After a shower of hefty criticism from the racing world - in particular from leading trainers and jockeys, the sport's governing body yielded its' stance on the matter, implying it had missed key aspects involved in the explanation behind the decision to fine trainer Henry Oliver.
Oliver - who was in the spotlight for brighter reasons yesterday after bagging the Newcastle opener yesterday with Another Theatre, was penalised £140 on Saturday for waving his arms at Burrenbridge Hotel before a race to encourage his horse to start.
The BHA has advised that it had not become accustom to a new 'philosophical stance' to the sport and had unduly inflated the link between the need to manage welfare, and the incident that occured at Uttoxeter on Saturday.
(Credit: Racing Post) A statement from the BHA read: "In the heat of the social media storm, we put too much emphasis on linking the incident to the need to manage welfare, given the current context.
"The term 'free will', with hindsight, wasn't the right way to put this message across and should not be taken as evidence of a new 'philosophical stance' towards horses.
"We're happy to make that clear and accept the criticism that we shouldn't have used this phrase."
"This rule is in place to ensure there are no inappropriate actions taken by trainers or their representatives which would either give an advantage to a runner or disadvantage other runners.

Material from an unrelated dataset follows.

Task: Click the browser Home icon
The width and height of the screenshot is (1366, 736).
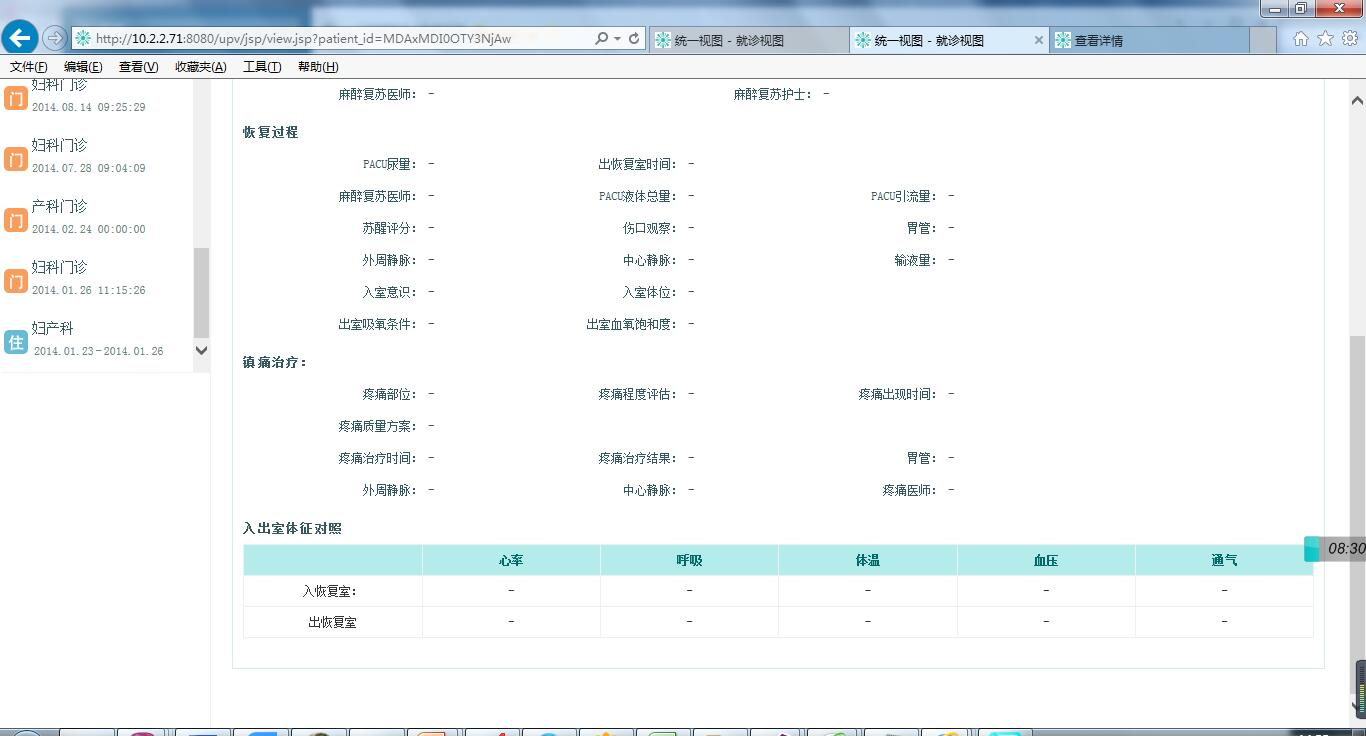Action: click(1300, 39)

"Fundamentally, the rule is intended to ensure a fair start," it finished.
Twenty time Champion Jockey Sir AP McCoy led the protests, tweeting his disgust over the decision: "And for such stupidity I’m going to block @BHAStewards incase I end up reading again such embarrassing rubbish.......how can our sport have such appalling decision makers in charge."
McCoy's views were mirrored by the Champion Trainer Nicky Henderson, who drew up a fair comparison to the starts in flat racing.

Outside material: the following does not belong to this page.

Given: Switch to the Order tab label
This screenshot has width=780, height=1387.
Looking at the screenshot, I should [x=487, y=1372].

(Credit: Racing Post) He said: "If they are talking about giving horses free will about starting then what about at the stalls on the Flat, when ten burly and brilliant men shove, heave and lift horses into the stalls when the horse says no?
"The BHA is baffling at the moment, coming out with more and more bizarre instructions. I despair. How are punters going to feel about horses being allowed to decide whether to start or not, he finished."